Post comment on The Verge to "Into the vault: the operation to rescue Manhattan's drowned internet"

Reply to: by tragically_hipster

Exactly. This article reads a bit like VZ PR, but I assume the only source for the article is VZ themselves, so that’s a given.

What’s not touched on here is that this isn’t just about some residential POTS service, NYCMNYBS is a huge Central Office that beyond POTS, DSL and FiOS serves a ton of enterprise customers – between this and the West St. CO, this is what VZ has to cover the whole financial district. Power, as noted, is not fully restored to the rest of the building, and even what has been restored was not brought online until just last week. This may no longer be accurate, but that CO was also home to a “tandem” – a phone switch that is used to interconnect various LATAs and an interconnet where other phone companies can reach VZ customers and vice-versa (http://en.wikipedia.org/wiki/Class_4_telephone_switch#Sector_and_access_tandems). If that’s still the case, this probably mucked up a whole mess of other services.
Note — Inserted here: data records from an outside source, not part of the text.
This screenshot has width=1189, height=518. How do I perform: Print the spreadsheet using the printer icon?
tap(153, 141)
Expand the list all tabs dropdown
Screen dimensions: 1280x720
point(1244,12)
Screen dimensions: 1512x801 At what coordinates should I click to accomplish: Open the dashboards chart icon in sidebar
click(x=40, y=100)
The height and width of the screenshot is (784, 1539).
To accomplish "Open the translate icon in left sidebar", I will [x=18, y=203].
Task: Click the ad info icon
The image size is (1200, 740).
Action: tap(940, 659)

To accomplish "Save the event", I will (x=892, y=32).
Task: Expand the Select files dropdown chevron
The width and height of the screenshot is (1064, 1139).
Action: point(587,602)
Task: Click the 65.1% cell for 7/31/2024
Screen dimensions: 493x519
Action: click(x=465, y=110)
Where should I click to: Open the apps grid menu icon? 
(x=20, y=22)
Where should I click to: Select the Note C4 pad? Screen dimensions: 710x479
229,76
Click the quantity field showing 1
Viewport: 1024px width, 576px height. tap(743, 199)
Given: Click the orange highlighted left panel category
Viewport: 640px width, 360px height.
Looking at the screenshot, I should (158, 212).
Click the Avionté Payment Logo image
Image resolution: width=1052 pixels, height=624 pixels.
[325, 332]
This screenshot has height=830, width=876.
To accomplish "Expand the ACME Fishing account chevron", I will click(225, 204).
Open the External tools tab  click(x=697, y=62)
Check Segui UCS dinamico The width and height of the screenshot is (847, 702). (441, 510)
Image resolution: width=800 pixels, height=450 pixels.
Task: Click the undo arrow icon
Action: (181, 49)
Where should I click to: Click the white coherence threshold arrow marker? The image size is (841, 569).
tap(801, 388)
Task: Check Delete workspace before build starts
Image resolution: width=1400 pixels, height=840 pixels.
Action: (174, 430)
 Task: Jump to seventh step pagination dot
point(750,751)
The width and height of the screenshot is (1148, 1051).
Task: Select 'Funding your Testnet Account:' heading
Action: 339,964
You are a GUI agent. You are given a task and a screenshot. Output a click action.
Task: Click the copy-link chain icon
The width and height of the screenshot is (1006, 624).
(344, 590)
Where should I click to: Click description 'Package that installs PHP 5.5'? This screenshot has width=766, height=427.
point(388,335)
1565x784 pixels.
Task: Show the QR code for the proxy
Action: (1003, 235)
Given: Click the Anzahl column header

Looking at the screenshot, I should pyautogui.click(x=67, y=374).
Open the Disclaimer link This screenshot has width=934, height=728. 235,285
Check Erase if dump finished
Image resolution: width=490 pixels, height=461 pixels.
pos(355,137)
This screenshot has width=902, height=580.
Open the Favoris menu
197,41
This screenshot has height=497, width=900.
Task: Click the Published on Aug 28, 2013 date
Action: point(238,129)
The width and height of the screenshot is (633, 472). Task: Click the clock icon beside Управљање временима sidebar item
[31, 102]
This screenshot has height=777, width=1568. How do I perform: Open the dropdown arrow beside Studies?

Regardless, as VZ maintains a near-monopoly on last-mile connectivity, the Broad Street CO has been a popular place for the CLECs to colocate (as they have access to copper and fiber to customer prems in the area – think T1, T3, OC-3 and other traditional leased-line services still in use at larger, conservative operations in the financial district). Even fiber-fed enterprise customers have little use for undamaged fiber that terminates on equipment without power.

Looking at the pictures though, one thing is incredibly obvious – this stuff is dated, and maintenance has been minimal, even in this insanely lucrative district. Verizon wants nothing more to do with tariffed services, and the way they signal that is with their shoddy maintenance of any network element that must be open to competitors (for a fee mind you, no free rides for the CLECs). Their concern at this point is in shedding POTS, DSL, and eventually the old enterprise market and trying to transition to the (much more loosely regulated) wireless side ASAP. The only part of that I find shocking is that they are slowly letting the old enterprise stuff go as well, which is a piece that in the past has made them ass-tons of money.